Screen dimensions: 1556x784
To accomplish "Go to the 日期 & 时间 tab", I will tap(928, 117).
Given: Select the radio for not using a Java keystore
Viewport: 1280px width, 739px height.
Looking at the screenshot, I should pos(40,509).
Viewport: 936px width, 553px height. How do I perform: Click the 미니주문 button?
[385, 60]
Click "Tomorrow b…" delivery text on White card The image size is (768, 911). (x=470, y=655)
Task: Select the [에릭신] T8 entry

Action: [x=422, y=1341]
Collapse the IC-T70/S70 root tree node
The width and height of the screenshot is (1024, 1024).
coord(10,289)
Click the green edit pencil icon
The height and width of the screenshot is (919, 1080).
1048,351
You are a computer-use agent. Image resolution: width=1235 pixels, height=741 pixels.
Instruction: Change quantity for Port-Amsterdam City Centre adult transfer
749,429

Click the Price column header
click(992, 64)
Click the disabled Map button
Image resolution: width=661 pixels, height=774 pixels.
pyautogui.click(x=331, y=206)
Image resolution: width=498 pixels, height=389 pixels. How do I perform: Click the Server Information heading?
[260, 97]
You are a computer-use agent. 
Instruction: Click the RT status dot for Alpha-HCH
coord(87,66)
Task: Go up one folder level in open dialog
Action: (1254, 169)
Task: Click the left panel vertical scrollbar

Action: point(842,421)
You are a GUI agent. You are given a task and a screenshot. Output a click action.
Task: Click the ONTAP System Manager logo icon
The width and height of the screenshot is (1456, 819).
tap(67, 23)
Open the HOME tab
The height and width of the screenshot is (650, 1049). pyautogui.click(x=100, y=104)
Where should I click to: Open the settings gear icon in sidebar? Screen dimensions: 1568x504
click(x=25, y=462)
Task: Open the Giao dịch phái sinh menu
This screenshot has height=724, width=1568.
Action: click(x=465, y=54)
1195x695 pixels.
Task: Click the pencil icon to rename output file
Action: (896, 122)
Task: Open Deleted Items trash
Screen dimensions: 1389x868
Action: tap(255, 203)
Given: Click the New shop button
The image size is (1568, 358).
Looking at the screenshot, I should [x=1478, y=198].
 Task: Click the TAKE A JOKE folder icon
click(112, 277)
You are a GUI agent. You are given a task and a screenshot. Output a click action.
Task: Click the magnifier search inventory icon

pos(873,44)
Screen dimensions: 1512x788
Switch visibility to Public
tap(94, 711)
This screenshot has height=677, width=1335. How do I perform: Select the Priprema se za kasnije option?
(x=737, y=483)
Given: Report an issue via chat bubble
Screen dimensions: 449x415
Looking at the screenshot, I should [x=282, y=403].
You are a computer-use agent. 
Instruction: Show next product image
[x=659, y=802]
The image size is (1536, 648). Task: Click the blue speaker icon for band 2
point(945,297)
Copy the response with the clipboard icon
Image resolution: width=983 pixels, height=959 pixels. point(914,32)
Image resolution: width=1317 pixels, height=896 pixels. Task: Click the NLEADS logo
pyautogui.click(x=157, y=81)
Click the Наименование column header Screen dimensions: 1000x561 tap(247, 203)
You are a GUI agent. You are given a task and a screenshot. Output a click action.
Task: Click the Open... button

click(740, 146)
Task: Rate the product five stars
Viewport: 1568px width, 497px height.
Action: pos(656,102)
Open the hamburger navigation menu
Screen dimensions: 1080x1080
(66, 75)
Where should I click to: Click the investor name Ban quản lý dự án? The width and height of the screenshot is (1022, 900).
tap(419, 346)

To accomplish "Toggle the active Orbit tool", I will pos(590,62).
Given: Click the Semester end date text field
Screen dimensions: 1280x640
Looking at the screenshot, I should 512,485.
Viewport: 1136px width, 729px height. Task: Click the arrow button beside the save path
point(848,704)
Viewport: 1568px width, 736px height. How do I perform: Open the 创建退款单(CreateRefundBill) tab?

### Exercise details
Once more, write out the entries exactly as they were written.

### Exercise answer
Screen dimensions: 1556x784
To accomplish "Go to the 日期 & 时间 tab", I will tap(928, 117).
Given: Select the radio for not using a Java keystore
Viewport: 1280px width, 739px height.
Looking at the screenshot, I should pos(40,509).
Viewport: 936px width, 553px height. How do I perform: Click the 미니주문 button?
[385, 60]
Click "Tomorrow b…" delivery text on White card The image size is (768, 911). (x=470, y=655)
Task: Select the [에릭신] T8 entry

Action: [x=422, y=1341]
Collapse the IC-T70/S70 root tree node
The width and height of the screenshot is (1024, 1024).
coord(10,289)
Click the green edit pencil icon
The height and width of the screenshot is (919, 1080).
1048,351
You are a computer-use agent. Image resolution: width=1235 pixels, height=741 pixels.
Instruction: Change quantity for Port-Amsterdam City Centre adult transfer
749,429

Click the Price column header
click(992, 64)
Click the disabled Map button
Image resolution: width=661 pixels, height=774 pixels.
pyautogui.click(x=331, y=206)
Image resolution: width=498 pixels, height=389 pixels. How do I perform: Click the Server Information heading?
[260, 97]
You are a computer-use agent. 
Instruction: Click the RT status dot for Alpha-HCH
coord(87,66)
Task: Go up one folder level in open dialog
Action: (1254, 169)
Task: Click the left panel vertical scrollbar

Action: point(842,421)
You are a GUI agent. You are given a task and a screenshot. Output a click action.
Task: Click the ONTAP System Manager logo icon
The width and height of the screenshot is (1456, 819).
tap(67, 23)
Open the HOME tab
The height and width of the screenshot is (650, 1049). pyautogui.click(x=100, y=104)
Where should I click to: Open the settings gear icon in sidebar? Screen dimensions: 1568x504
click(x=25, y=462)
Task: Open the Giao dịch phái sinh menu
This screenshot has height=724, width=1568.
Action: click(x=465, y=54)
1195x695 pixels.
Task: Click the pencil icon to rename output file
Action: (896, 122)
Task: Open Deleted Items trash
Screen dimensions: 1389x868
Action: tap(255, 203)
Given: Click the New shop button
The image size is (1568, 358).
Looking at the screenshot, I should [x=1478, y=198].
 Task: Click the TAKE A JOKE folder icon
click(112, 277)
You are a GUI agent. You are given a task and a screenshot. Output a click action.
Task: Click the magnifier search inventory icon

pos(873,44)
Screen dimensions: 1512x788
Switch visibility to Public
tap(94, 711)
This screenshot has height=677, width=1335. How do I perform: Select the Priprema se za kasnije option?
(x=737, y=483)
Given: Report an issue via chat bubble
Screen dimensions: 449x415
Looking at the screenshot, I should [x=282, y=403].
You are a computer-use agent. 
Instruction: Show next product image
[x=659, y=802]
The image size is (1536, 648). Task: Click the blue speaker icon for band 2
point(945,297)
Copy the response with the clipboard icon
Image resolution: width=983 pixels, height=959 pixels. point(914,32)
Image resolution: width=1317 pixels, height=896 pixels. Task: Click the NLEADS logo
pyautogui.click(x=157, y=81)
Click the Наименование column header Screen dimensions: 1000x561 tap(247, 203)
You are a GUI agent. You are given a task and a screenshot. Output a click action.
Task: Click the Open... button

click(740, 146)
Task: Rate the product five stars
Viewport: 1568px width, 497px height.
Action: pos(656,102)
Open the hamburger navigation menu
Screen dimensions: 1080x1080
(66, 75)
Where should I click to: Click the investor name Ban quản lý dự án? The width and height of the screenshot is (1022, 900).
tap(419, 346)

To accomplish "Toggle the active Orbit tool", I will pos(590,62).
Given: Click the Semester end date text field
Screen dimensions: 1280x640
Looking at the screenshot, I should 512,485.
Viewport: 1136px width, 729px height. Task: Click the arrow button beside the save path
point(848,704)
Viewport: 1568px width, 736px height. How do I perform: Open the 创建退款单(CreateRefundBill) tab?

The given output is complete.